┌──

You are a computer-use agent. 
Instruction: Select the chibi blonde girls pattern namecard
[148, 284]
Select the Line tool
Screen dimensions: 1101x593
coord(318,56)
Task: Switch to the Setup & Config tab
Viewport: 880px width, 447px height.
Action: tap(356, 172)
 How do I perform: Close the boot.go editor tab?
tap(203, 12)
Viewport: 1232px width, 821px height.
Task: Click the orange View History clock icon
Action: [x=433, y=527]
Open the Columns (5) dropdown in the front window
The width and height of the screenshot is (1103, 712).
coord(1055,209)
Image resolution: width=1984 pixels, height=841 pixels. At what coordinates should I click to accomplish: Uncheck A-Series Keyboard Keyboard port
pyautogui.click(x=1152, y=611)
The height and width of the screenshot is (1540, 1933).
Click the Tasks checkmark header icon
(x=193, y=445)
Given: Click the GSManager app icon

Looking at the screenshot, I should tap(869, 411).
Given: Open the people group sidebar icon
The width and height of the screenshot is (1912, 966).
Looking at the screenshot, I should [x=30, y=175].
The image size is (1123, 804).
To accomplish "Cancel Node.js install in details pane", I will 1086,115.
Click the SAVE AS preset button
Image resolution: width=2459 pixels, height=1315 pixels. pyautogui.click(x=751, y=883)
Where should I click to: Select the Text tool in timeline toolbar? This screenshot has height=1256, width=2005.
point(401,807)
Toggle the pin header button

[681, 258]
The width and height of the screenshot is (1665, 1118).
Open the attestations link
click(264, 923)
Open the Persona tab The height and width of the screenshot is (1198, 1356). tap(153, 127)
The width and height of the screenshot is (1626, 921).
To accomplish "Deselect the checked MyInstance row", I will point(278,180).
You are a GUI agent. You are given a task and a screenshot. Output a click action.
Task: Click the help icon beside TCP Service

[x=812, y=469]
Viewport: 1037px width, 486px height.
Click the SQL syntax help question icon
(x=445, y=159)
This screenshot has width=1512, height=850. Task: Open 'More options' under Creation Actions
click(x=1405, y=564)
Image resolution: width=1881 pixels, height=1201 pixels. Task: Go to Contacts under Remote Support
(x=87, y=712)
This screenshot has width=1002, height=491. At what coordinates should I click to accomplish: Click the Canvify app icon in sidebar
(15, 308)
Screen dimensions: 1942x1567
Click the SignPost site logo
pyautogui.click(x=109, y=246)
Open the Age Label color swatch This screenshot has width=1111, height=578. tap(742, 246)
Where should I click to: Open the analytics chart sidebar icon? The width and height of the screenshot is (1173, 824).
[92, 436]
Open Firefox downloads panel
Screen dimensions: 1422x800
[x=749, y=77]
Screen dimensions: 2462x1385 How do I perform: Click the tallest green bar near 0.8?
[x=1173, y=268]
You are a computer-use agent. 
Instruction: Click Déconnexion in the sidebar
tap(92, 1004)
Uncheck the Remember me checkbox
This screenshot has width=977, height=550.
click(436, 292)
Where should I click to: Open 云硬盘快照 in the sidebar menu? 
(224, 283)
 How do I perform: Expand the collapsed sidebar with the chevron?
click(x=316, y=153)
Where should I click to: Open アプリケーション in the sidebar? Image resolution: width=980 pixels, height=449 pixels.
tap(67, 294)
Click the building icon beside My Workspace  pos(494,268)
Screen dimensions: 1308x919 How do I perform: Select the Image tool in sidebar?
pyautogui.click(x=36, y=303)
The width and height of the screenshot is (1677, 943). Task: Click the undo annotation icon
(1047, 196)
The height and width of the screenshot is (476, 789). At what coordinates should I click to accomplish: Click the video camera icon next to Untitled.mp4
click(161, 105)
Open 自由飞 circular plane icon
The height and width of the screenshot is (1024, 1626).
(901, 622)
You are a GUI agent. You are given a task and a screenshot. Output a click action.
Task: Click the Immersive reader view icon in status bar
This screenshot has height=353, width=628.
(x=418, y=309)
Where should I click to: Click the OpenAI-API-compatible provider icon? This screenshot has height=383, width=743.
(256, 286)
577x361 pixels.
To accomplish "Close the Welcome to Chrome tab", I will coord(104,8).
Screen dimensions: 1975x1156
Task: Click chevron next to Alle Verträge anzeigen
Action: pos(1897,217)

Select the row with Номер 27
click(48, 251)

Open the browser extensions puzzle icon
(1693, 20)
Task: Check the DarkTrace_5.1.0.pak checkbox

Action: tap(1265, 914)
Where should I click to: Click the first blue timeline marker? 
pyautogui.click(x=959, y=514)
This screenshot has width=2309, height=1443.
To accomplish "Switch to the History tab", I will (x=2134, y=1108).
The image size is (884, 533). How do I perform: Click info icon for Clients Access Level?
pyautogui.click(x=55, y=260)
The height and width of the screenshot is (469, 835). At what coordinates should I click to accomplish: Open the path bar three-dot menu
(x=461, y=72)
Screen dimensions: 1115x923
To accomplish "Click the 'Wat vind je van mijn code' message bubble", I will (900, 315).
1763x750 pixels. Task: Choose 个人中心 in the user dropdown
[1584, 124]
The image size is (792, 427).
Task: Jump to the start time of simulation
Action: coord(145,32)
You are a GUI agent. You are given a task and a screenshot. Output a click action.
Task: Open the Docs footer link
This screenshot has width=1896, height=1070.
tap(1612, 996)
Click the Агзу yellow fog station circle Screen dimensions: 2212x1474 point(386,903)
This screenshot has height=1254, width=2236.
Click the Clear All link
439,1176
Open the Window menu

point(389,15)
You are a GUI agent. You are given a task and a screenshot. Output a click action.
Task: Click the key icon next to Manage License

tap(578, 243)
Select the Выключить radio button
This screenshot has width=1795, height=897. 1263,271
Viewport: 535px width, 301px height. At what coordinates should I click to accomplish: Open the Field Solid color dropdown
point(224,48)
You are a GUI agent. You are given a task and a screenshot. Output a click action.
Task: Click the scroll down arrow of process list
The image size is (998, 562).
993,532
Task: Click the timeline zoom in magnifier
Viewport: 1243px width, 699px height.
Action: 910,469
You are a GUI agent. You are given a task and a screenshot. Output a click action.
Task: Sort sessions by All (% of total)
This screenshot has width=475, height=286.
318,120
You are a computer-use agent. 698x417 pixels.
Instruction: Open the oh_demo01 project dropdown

└──

Task description: Go through the listing above and set down each line exactly as it stands.

Response area:
You are a computer-use agent. 
Instruction: Select the chibi blonde girls pattern namecard
[148, 284]
Select the Line tool
Screen dimensions: 1101x593
coord(318,56)
Task: Switch to the Setup & Config tab
Viewport: 880px width, 447px height.
Action: tap(356, 172)
 How do I perform: Close the boot.go editor tab?
tap(203, 12)
Viewport: 1232px width, 821px height.
Task: Click the orange View History clock icon
Action: [x=433, y=527]
Open the Columns (5) dropdown in the front window
The width and height of the screenshot is (1103, 712).
coord(1055,209)
Image resolution: width=1984 pixels, height=841 pixels. At what coordinates should I click to accomplish: Uncheck A-Series Keyboard Keyboard port
pyautogui.click(x=1152, y=611)
The height and width of the screenshot is (1540, 1933).
Click the Tasks checkmark header icon
(x=193, y=445)
Given: Click the GSManager app icon

Looking at the screenshot, I should tap(869, 411).
Given: Open the people group sidebar icon
The width and height of the screenshot is (1912, 966).
Looking at the screenshot, I should [x=30, y=175].
The image size is (1123, 804).
To accomplish "Cancel Node.js install in details pane", I will 1086,115.
Click the SAVE AS preset button
Image resolution: width=2459 pixels, height=1315 pixels. pyautogui.click(x=751, y=883)
Where should I click to: Select the Text tool in timeline toolbar? This screenshot has height=1256, width=2005.
point(401,807)
Toggle the pin header button

[681, 258]
The width and height of the screenshot is (1665, 1118).
Open the attestations link
click(264, 923)
Open the Persona tab The height and width of the screenshot is (1198, 1356). tap(153, 127)
The width and height of the screenshot is (1626, 921).
To accomplish "Deselect the checked MyInstance row", I will point(278,180).
You are a GUI agent. You are given a task and a screenshot. Output a click action.
Task: Click the help icon beside TCP Service

[x=812, y=469]
Viewport: 1037px width, 486px height.
Click the SQL syntax help question icon
(x=445, y=159)
This screenshot has width=1512, height=850. Task: Open 'More options' under Creation Actions
click(x=1405, y=564)
Image resolution: width=1881 pixels, height=1201 pixels. Task: Go to Contacts under Remote Support
(x=87, y=712)
This screenshot has width=1002, height=491. At what coordinates should I click to accomplish: Click the Canvify app icon in sidebar
(15, 308)
Screen dimensions: 1942x1567
Click the SignPost site logo
pyautogui.click(x=109, y=246)
Open the Age Label color swatch This screenshot has width=1111, height=578. tap(742, 246)
Where should I click to: Open the analytics chart sidebar icon? The width and height of the screenshot is (1173, 824).
[92, 436]
Open Firefox downloads panel
Screen dimensions: 1422x800
[x=749, y=77]
Screen dimensions: 2462x1385 How do I perform: Click the tallest green bar near 0.8?
[x=1173, y=268]
You are a computer-use agent. 
Instruction: Click Déconnexion in the sidebar
tap(92, 1004)
Uncheck the Remember me checkbox
This screenshot has width=977, height=550.
click(436, 292)
Where should I click to: Open 云硬盘快照 in the sidebar menu? 
(224, 283)
 How do I perform: Expand the collapsed sidebar with the chevron?
click(x=316, y=153)
Where should I click to: Open アプリケーション in the sidebar? Image resolution: width=980 pixels, height=449 pixels.
tap(67, 294)
Click the building icon beside My Workspace  pos(494,268)
Screen dimensions: 1308x919 How do I perform: Select the Image tool in sidebar?
pyautogui.click(x=36, y=303)
The width and height of the screenshot is (1677, 943). Task: Click the undo annotation icon
(1047, 196)
The height and width of the screenshot is (476, 789). At what coordinates should I click to accomplish: Click the video camera icon next to Untitled.mp4
click(161, 105)
Open 自由飞 circular plane icon
The height and width of the screenshot is (1024, 1626).
(901, 622)
You are a GUI agent. You are given a task and a screenshot. Output a click action.
Task: Click the Immersive reader view icon in status bar
This screenshot has height=353, width=628.
(x=418, y=309)
Where should I click to: Click the OpenAI-API-compatible provider icon? This screenshot has height=383, width=743.
(256, 286)
577x361 pixels.
To accomplish "Close the Welcome to Chrome tab", I will coord(104,8).
Screen dimensions: 1975x1156
Task: Click chevron next to Alle Verträge anzeigen
Action: pos(1897,217)

Select the row with Номер 27
click(48, 251)

Open the browser extensions puzzle icon
(1693, 20)
Task: Check the DarkTrace_5.1.0.pak checkbox

Action: tap(1265, 914)
Where should I click to: Click the first blue timeline marker? 
pyautogui.click(x=959, y=514)
This screenshot has width=2309, height=1443.
To accomplish "Switch to the History tab", I will (x=2134, y=1108).
The image size is (884, 533). How do I perform: Click info icon for Clients Access Level?
pyautogui.click(x=55, y=260)
The height and width of the screenshot is (469, 835). At what coordinates should I click to accomplish: Open the path bar three-dot menu
(x=461, y=72)
Screen dimensions: 1115x923
To accomplish "Click the 'Wat vind je van mijn code' message bubble", I will (900, 315).
1763x750 pixels. Task: Choose 个人中心 in the user dropdown
[1584, 124]
The image size is (792, 427).
Task: Jump to the start time of simulation
Action: coord(145,32)
You are a GUI agent. You are given a task and a screenshot. Output a click action.
Task: Open the Docs footer link
This screenshot has width=1896, height=1070.
tap(1612, 996)
Click the Агзу yellow fog station circle Screen dimensions: 2212x1474 point(386,903)
This screenshot has height=1254, width=2236.
Click the Clear All link
439,1176
Open the Window menu

point(389,15)
You are a GUI agent. You are given a task and a screenshot. Output a click action.
Task: Click the key icon next to Manage License

tap(578, 243)
Select the Выключить radio button
This screenshot has width=1795, height=897. 1263,271
Viewport: 535px width, 301px height. At what coordinates should I click to accomplish: Open the Field Solid color dropdown
point(224,48)
You are a GUI agent. You are given a task and a screenshot. Output a click action.
Task: Click the scroll down arrow of process list
The image size is (998, 562).
993,532
Task: Click the timeline zoom in magnifier
Viewport: 1243px width, 699px height.
Action: 910,469
You are a GUI agent. You are given a task and a screenshot. Output a click action.
Task: Sort sessions by All (% of total)
This screenshot has width=475, height=286.
318,120
You are a computer-use agent. 698x417 pixels.
Instruction: Open the oh_demo01 project dropdown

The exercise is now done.